Pengamat Militer dari Unpad, Muradi mengamini pandangan pelibatan tentara bukan untuk menebar ketakutan. Dibutuhkan kesadaran dan kedisiplinan warga untuk menekan laju penularan Covid-19. Jika hanya Satpol PP, masyarakat tidak gentar. Maka TNI turun tangan. Muradi mencontohkan, seragam Brimob di daerah konflik seperti Papua dan Poso yang menggunakan corak loreng. Simbol pakaian agar musuh gentar. Karena itu, TNI turun ke jalan demi efektivitas kebijakan PPKM Darurat. “Artinya bahwa kalau tentara yang turun kemudian mereka gentar,” kata Muradi.
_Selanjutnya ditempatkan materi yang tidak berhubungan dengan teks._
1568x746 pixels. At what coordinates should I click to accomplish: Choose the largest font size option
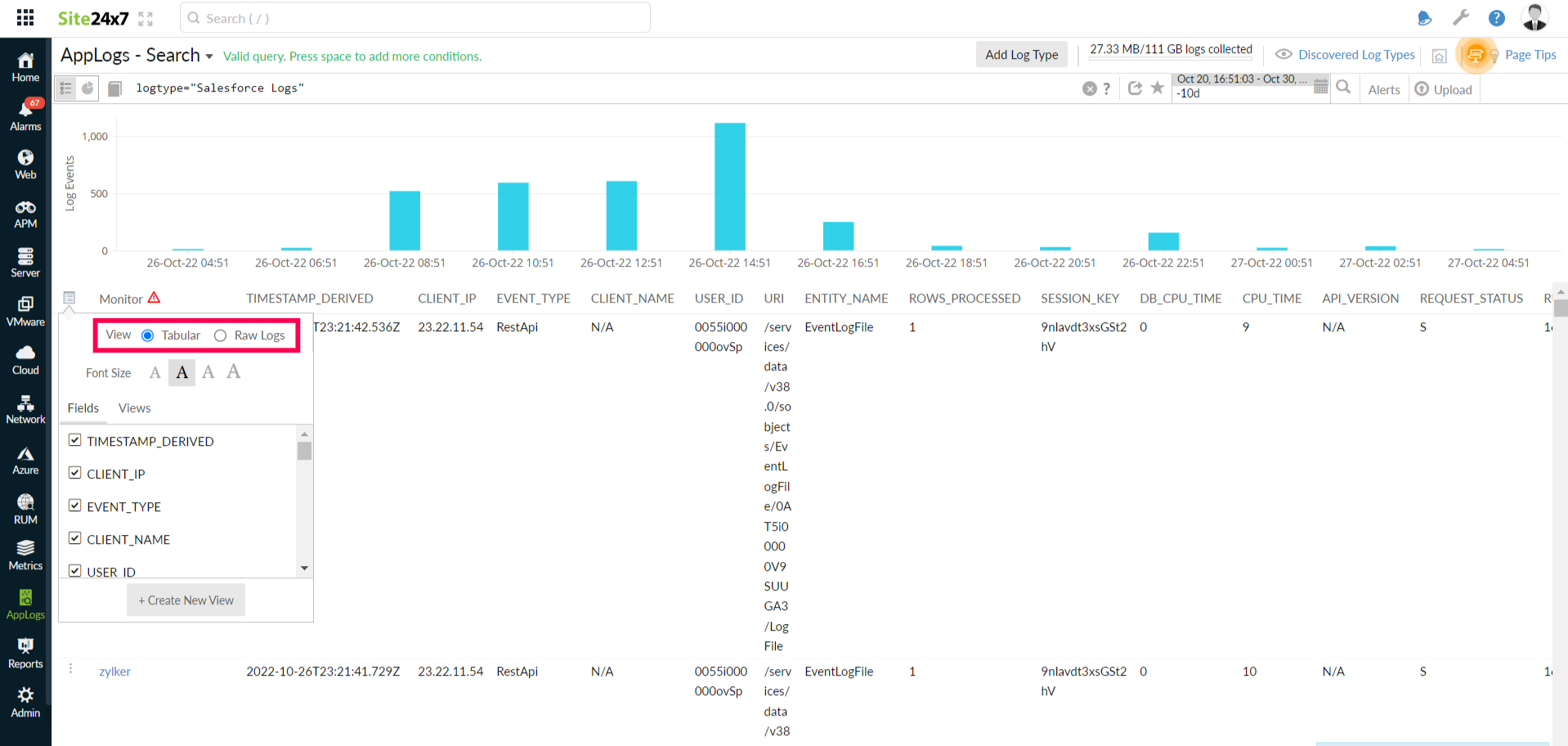234,371
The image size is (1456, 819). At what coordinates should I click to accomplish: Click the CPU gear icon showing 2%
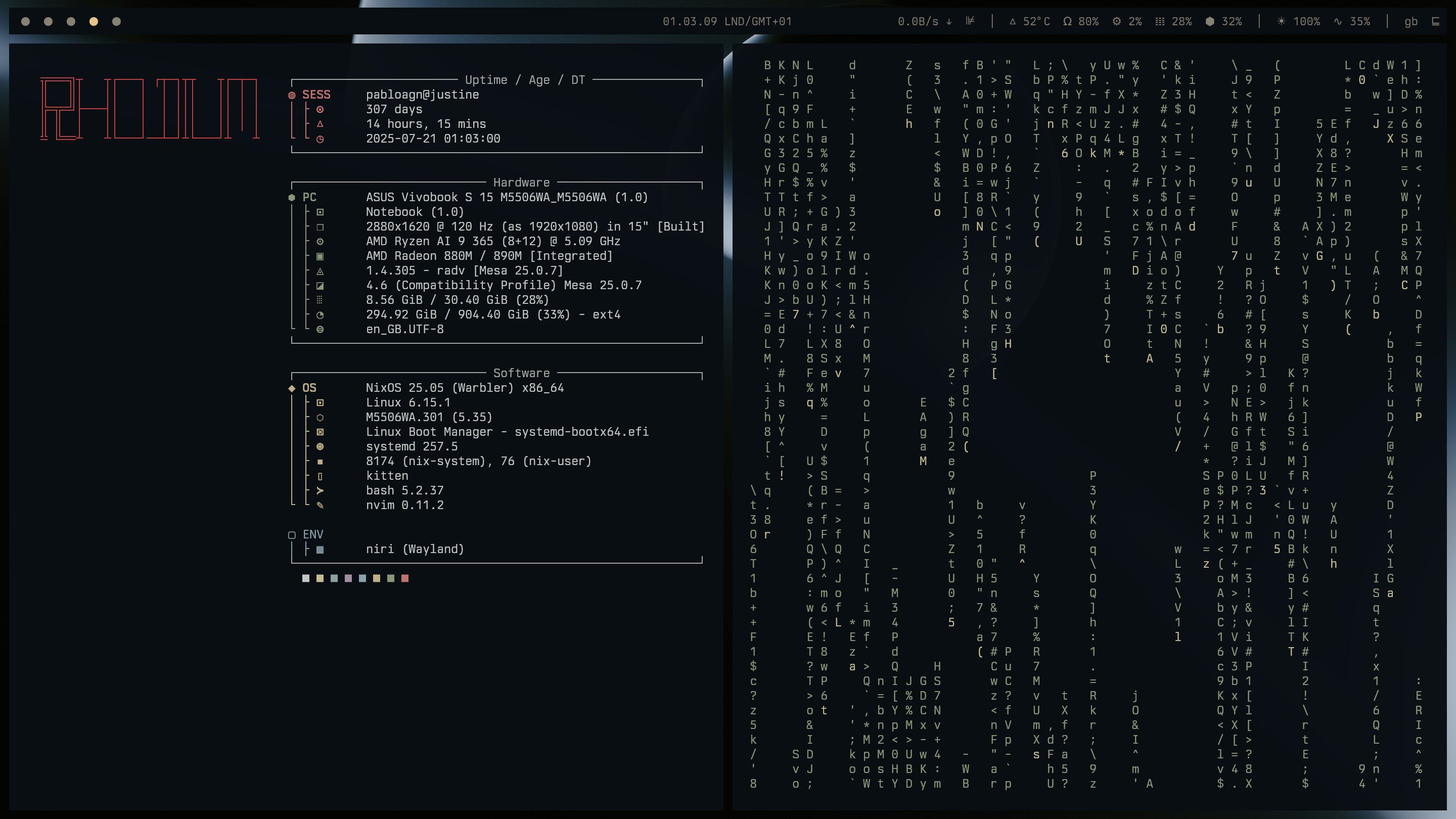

Co-founder Institute for Security and Strategic Studies (ISESS), Khairul Fahmi tidak masalah negara menurunkan TNI dalam kebijakan PPKM Darurat. Hanya saja, kekuatan TNI sekadar di lapis kedua. Di depan yang memberikan sanksi tetap polisi ataupun Satpol PP. Khairul justru berharap peran TNI diperluas. Misalnya membangun lebih banyak rumah sakit darurat atau tempat isolasi bagi pasien gejala ringan. Bukan sekadar membuat masyarakat patuh. Dia berpesan. Peran pemerintah maupun TNI-Polri bukan cuma menciptakan kedisiplinan. Tapi juga membangun kesadaran masyarakat. “Jadi kalau aparat tidak hadir, masyarakat tidak patuh. Itu sebenarnya melelahkan aparat sendiri. Karena masyarakat tidak dibangun kesadarannya,” ujar Khairul.
Tentara dan Komunikasi Visual
Kehadiran tentara di ruang publik beberapa hari terakhir adalah cara pemerintah berkomunikasi. Komunikasi visual untuk menertibkan masyarakat. Melalui pelibatan tentara, negara ingin mengatakan, Indonesia dalam keadaan darurat. Pendekatan ini mengingat kebanyakan manusia terpengaruh tampilan visual. Komunikasi diyakini lebih efektif melalui bahasa non verbal. Sehingga, pelibatan TNI dipandang perlu dalam kondisi ini. Mengingat masih ada upaya melawan petugas di jalan. Bahkan, ada kasus mengaku keluarga jenderal demi lolos PPKM Darurat. Berbagai persepsi mengenai Covid-19, menjadi salah satu faktor sulitnya masyarakat patuh terhadap aturan dan protokol kesehatan. Masyarakat seolah belum memiliki pemahaman lengkap bahaya Covid-19. “Turunnya tank (kendaraan taktis), itu wujud komunikasi visual. Agar masyarakat percaya ada situasi berbeda. Ini gawat, memang gawat darurat,” kata Sosiolog Universitas Indonesia Devie Rahmawati.